Nicolás Sánchez

EXPERIENCIAS (Chile) De pasar a crear paisajes bonitos a comprender que el trabajo de un profesional del paisaje es mucho más amplio que crear entornos estéticos. La importancia de “leer” el territorio.

Nicolás Sánchez. Foto: gentileza de Nicolás Sánchez

Desde hace más de dos décadas, trabajo con jardines y paisajes. No obstante, no fue de manera inmediata que comprendí que el paisajismo no se limita a proyectar espacios bellos, sino que fue con el tiempo transcurrido. Diseñar un jardín es, ante todo, una forma de leer el territorio: reconocer sus condiciones, entender sus dinámicas y traducirlas en una experiencia habitable para quienes lo recorren.

Mi formación como ecólogo paisajista y arquitecto del paisaje me llevó a concebir el jardín como un sistema vivo, en permanente transformación, pero también, como un proyecto claro y estructurado. Cada encargo comienza con una observación atenta del lugar —la luz, el suelo, el agua y el clima— a partir de la cual se define una estrategia proyectual donde arquitectura y vegetación dialogan para dar sentido y carácter al espacio.

La selección de especies responde tanto a las condiciones del sitio como a los modos de uso previstos. El riego no se concibe como una regla fija, sino como una decisión contextual; el agua se entiende siempre como un recurso a gestionar con responsabilidad. En muchos casos, la combinación de especies nativas y adaptadas permite construir paisajes resilientes, capaces de evolucionar en el tiempo.

Desde esta mirada, el jardín deja de ser un complemento decorativo para convertirse en una forma de habitar: un espacio pensado para ofrecer confort, generar vínculo y permitir que la naturaleza forme parte activa de la vida cotidiana.

Con estos mismos principios, diseñé y conformé el parque ubicado junto a las lagunas de Calmahue (Chile). Allí, sus bosques húmedos, las grandes vistas y los recorridos, y la recuperación de antiguas zonas de pastoreo dieron origen a un paisaje que hoy late con vida propia.

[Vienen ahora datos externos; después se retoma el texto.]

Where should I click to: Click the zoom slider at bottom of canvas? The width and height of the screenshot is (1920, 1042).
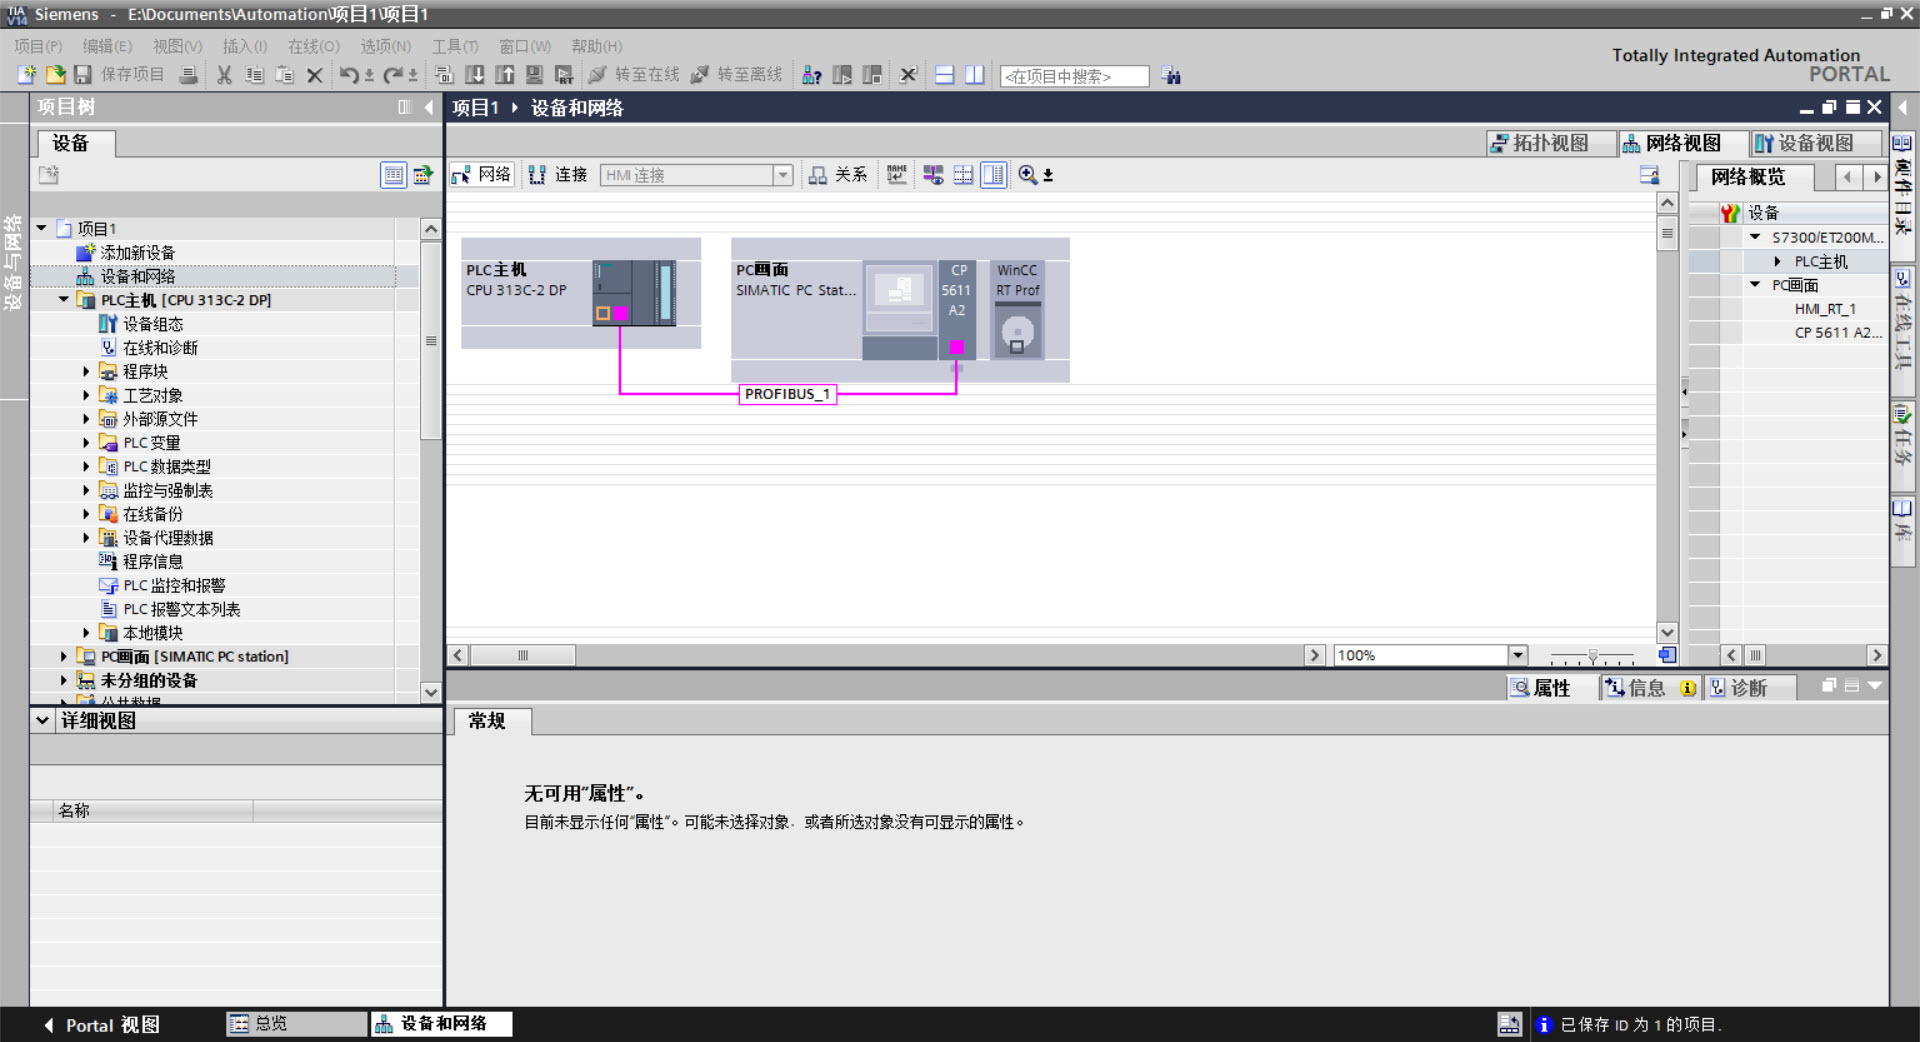pyautogui.click(x=1592, y=656)
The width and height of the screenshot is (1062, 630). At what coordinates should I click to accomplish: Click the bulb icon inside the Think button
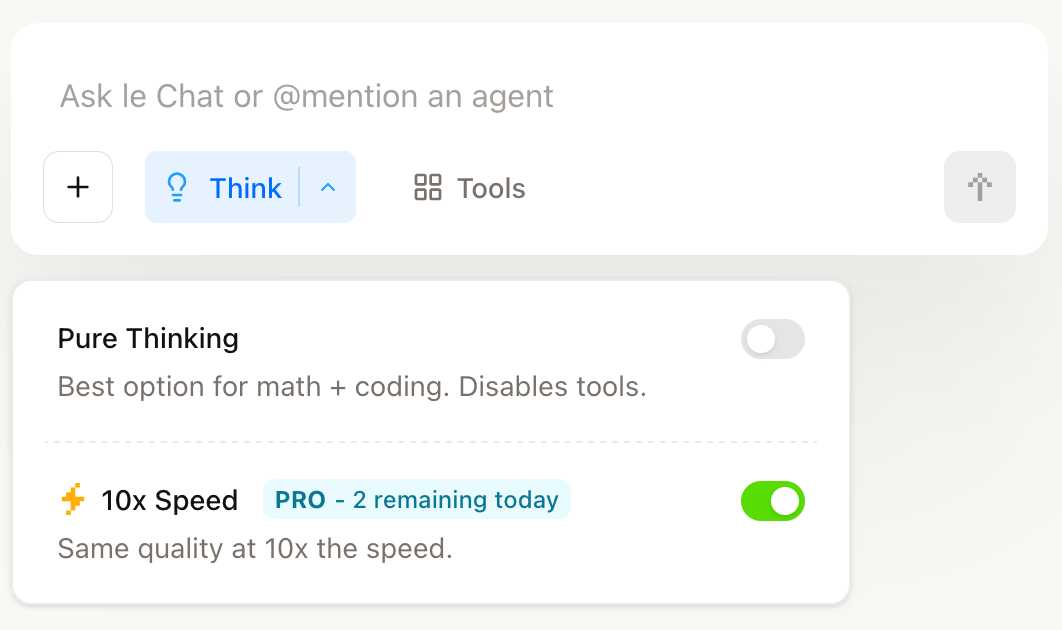[x=177, y=187]
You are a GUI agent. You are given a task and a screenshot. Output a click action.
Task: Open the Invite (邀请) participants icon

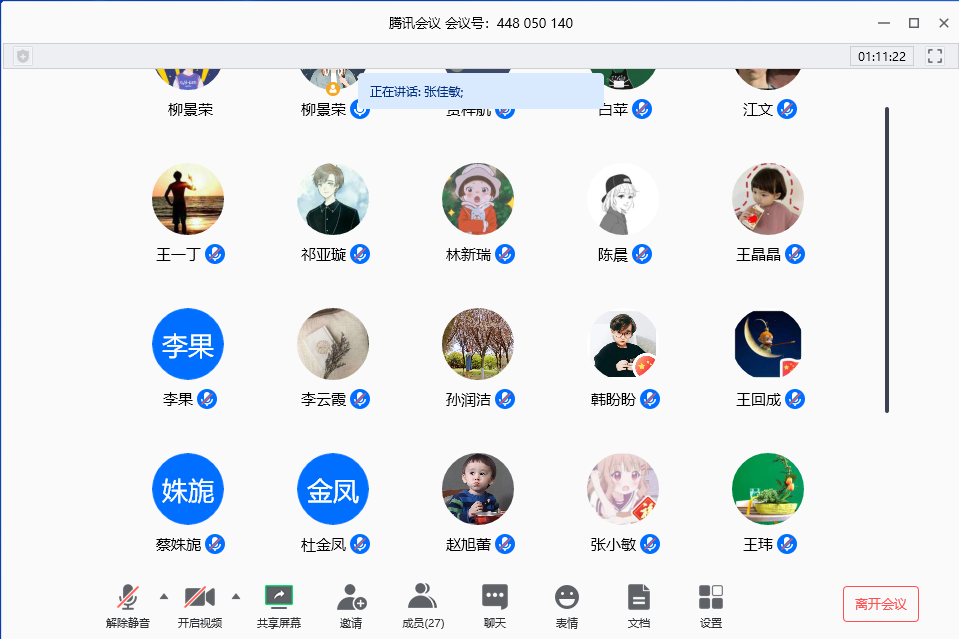351,597
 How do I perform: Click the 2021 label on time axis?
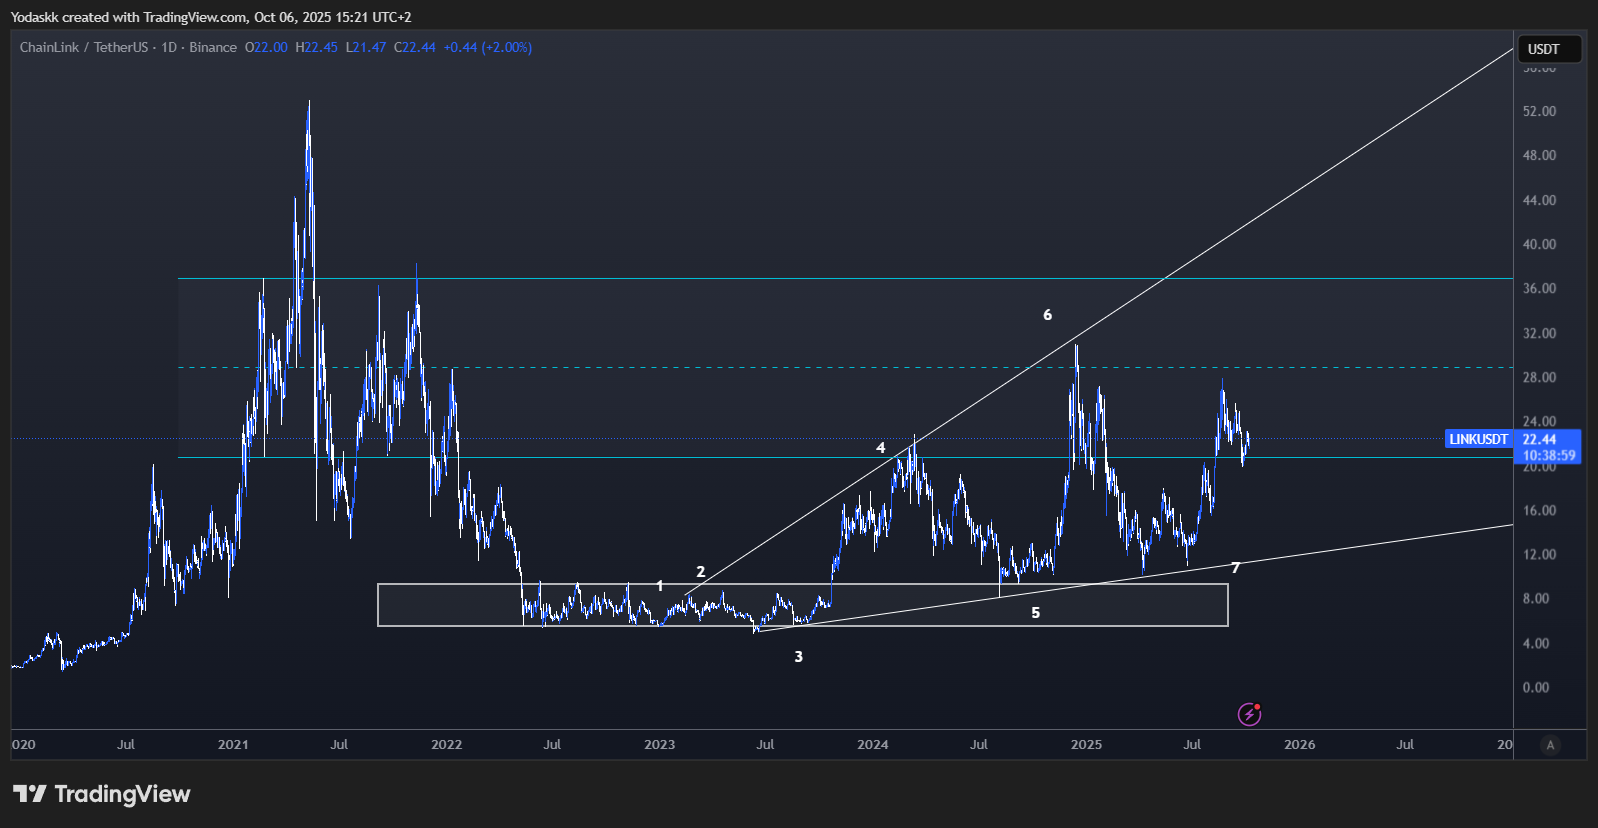click(233, 745)
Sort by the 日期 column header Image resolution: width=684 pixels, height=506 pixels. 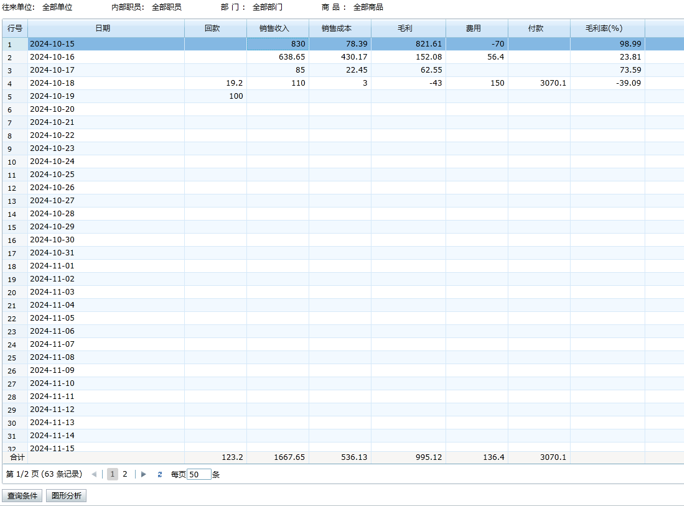(103, 29)
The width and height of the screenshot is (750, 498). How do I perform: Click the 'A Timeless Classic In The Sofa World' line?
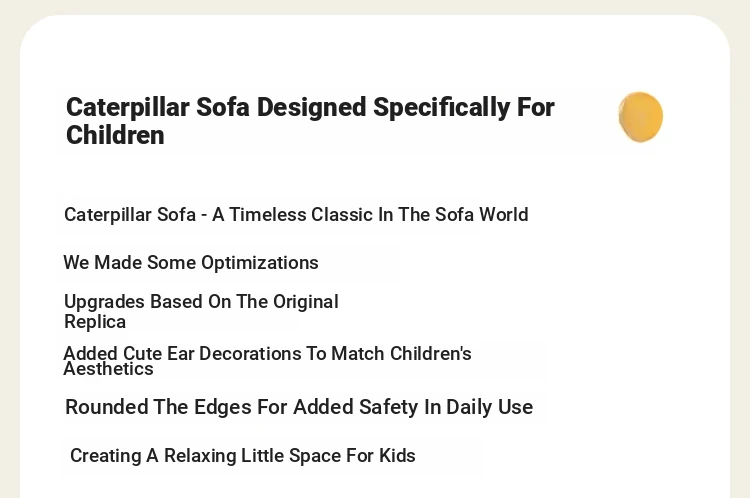click(x=296, y=215)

El parque se entrelaza con la naturaleza, y permite que sea ella misma que, al apropiarse del diseño, moldee su evolución. Con el paso de los años, la selección natural de especies y la aparición espontánea de nuevas plantas —algunas acompañadas y otras controladas— no responden a una búsqueda meramente formal, sino a una transformación continua que garantiza la permanencia y resiliencia del lugar en el tiempo.